§ **À FAIRE**
A: D'après l'article sur les cires de Gustave Moreau, combien de sculptures en cire connues le musée conserve-t-il dans ses collections ?
B: Donnez tout le passage de l'article sur les cires de Gustave Moreau, depuis « Par Maureen Marozeau » jusqu'à « plus d’un titre. » inclus.
C: Reprenez l'article sur les cires de Gustave Moreau et poursuivez-le après sa dernière phrase.

§ **TEXTE À LIRE**
=-=-=-=-=
Sculpture

Gustave Moreau et ses poupées de cire

Le musée consacré à l’artiste dévoile les dernières recherches menées sur ses sculptures en cire

Par Maureen Marozeau · Le Journal des Arts

Le 16 février 2010 - 607 mots

PARIS - Les expositions temporaires au Musée Gustave Moreau sont si rares qu’elles en deviennent précieuses. Deux ans après le surprenant « Huysmans-Moreau. Féeriques visions » relatant la décevante rencontre entre l’artiste et l’homme de lettres, « L’homme aux figures de cire » sort de l’ombre Moreau le sculpteur, et partage ses secrets à plus d’un titre.

Révélées par le travail radiographique minutieux effectué par le Centre de recherche et de restauration des Musées de France, les quinze sculptures en cire connues et conservées dans les collections du musée parisien apparaissent dans toutes leurs dimensions. Les commissaires Marie-Cécile Forest, directrice des lieux, et Anne Pingeot admettent cependant que les conditions dans lesquelles ces œuvres ont été créées demeurent incertaines.

En lien avec la peinture
Collectionneur de moulages et de photographies d’œuvres classiques qu’il acquérait notamment au Louvre, Gustave Moreau s’était fait la main en copiant les maîtres comme tout bon élève d’académie. Il a déclaré plus tard qu’il s’était tourné vers la sculpture pour « donner la mesure de [s]es qualités et de [s]a science dans le rythme et l’arabesque des lignes ». De même petit format, de même couleur (rouge) et de même technique, les quinze pièces de cire, vraisemblablement réalisées entre 1860 et 1880 dans un cadre expérimental, sont loin d’être des œuvres indépendantes. Touchant à l’histoire, la religion et à la mythologie, elles sont chacune en lien avec une œuvre peinte de Moreau, comme vient le démontrer le catalogue des projets de sculptures dessinés tout juste achevé par deux jeunes chargés d’études du musée  – 40 dessins et 16 sujets, dont 4 ont été traités en sculpture et en peinture : Salomé, L’Apparition, Prométhée et Jacob et l’ange. Usant d’armatures en fer obtenues dans le commerce ou façonnées par ses soins, Moreau modelait ses personnages en parfaite concordance avec ceux qu’il peignait. Reste à en déterminer la chronologie. Parmi les rares pistes lancées par les commissaires, la différence d’approche entre le travail effectué sur Salomé, mannequin en bois recouvert de cire et habillé d’un voile qui pourrait s’être substitué à un modèle vivant pour la réalisation du tableau éponyme, et Lucrèce, dont la facture, sans repentir d’après les analyses du laboratoire de recherches, fait penser à un modèle abouti, une version allégorique du tableau Lucrèce et Tarquin.
=-=-=-=-=
§ **JEU DE DONNÉES**
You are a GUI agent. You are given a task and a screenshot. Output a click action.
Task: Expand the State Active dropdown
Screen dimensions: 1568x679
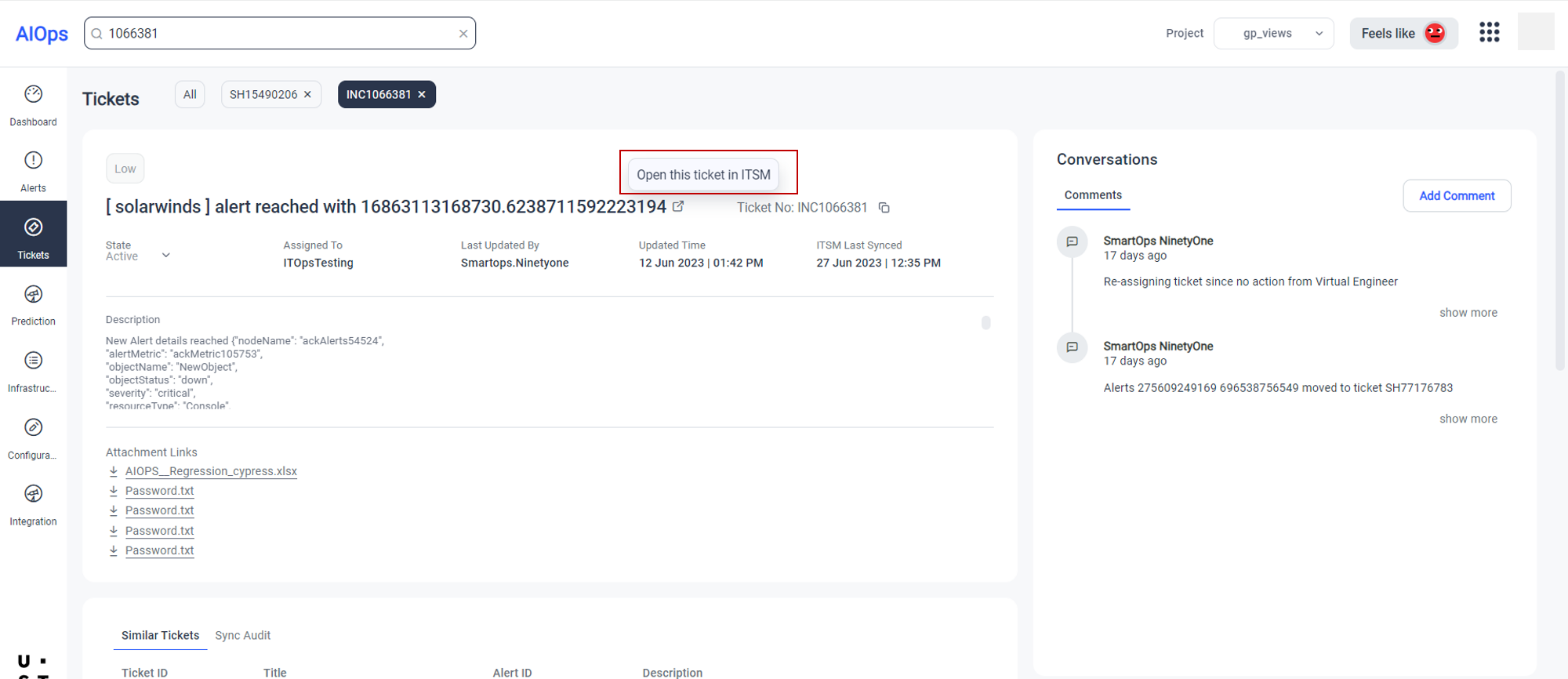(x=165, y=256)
=-=-=-=-=
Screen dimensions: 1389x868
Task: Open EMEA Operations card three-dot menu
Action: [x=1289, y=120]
=-=-=-=-=
§ **RÉPONSES PAR TÂCHE**
A: Quinze.

B:
Par Maureen Marozeau · Le Journal des Arts

Le 16 février 2010 - 607 mots

PARIS - Les expositions temporaires au Musée Gustave Moreau sont si rares qu’elles en deviennent précieuses. Deux ans après le surprenant « Huysmans-Moreau. Féeriques visions » relatant la décevante rencontre entre l’artiste et l’homme de lettres, « L’homme aux figures de cire » sort de l’ombre Moreau le sculpteur, et partage ses secrets à plus d’un titre.

C:
Les commissaires ont ajouté au récit un chapitre intéressant en incluant les œuvres de contemporains de l’artiste, comme lui obnubilés par la figure du cheval en deux et trois dimensions, mais aux soucis esthétiques différents : Edgar Degas, Ernest Meissonier, Paul Dubois et Emmanuel Fremiet. La figure de Degas est d’autant plus intéressante qu’il cultivait lui aussi le plaisir de la sculpture à titre privé. À la différence que certaines œuvres de Moreau sont signées, indiquant la satisfaction de l’artiste, voire sa volonté de transformer ces essais en véritables exemplaires en bronze, ce qui n’arriva jamais. Et dire que Vollard harcelait Degas pour fondre en bronze et commercialiser les chevaux et danseuses en cire que l’artiste réduisait en boule pour mieux recommencer…

Rare et précieux est donc cet homme aux figures de cire. Dès la première salle, à l’accrochage inspiré par deux expositions en particulier – « Copier-créer » au Musée du Louvre (1993) et « À fleur de peau. Le moulage sur nature au XIXe siècle » au Musée d’Orsay (2001-2002) –, la scénographie sert avec discrétion et efficacité le propos tout en respectant l’esprit et l’intimité du lieu. Où quand les recherches scientifiques sont sublimées par la pédagogie et l’esthétisme.

GUSTAVE MOREAU

Commissaires : Marie-Cécile Forest, directrice du Musée national Gustave Moreau ; Anne Pingeot, conservatrice honoraire au Musée d’Orsay
Œuvres : 88 (sculptures, peintures, dessins, radiographies et photographies)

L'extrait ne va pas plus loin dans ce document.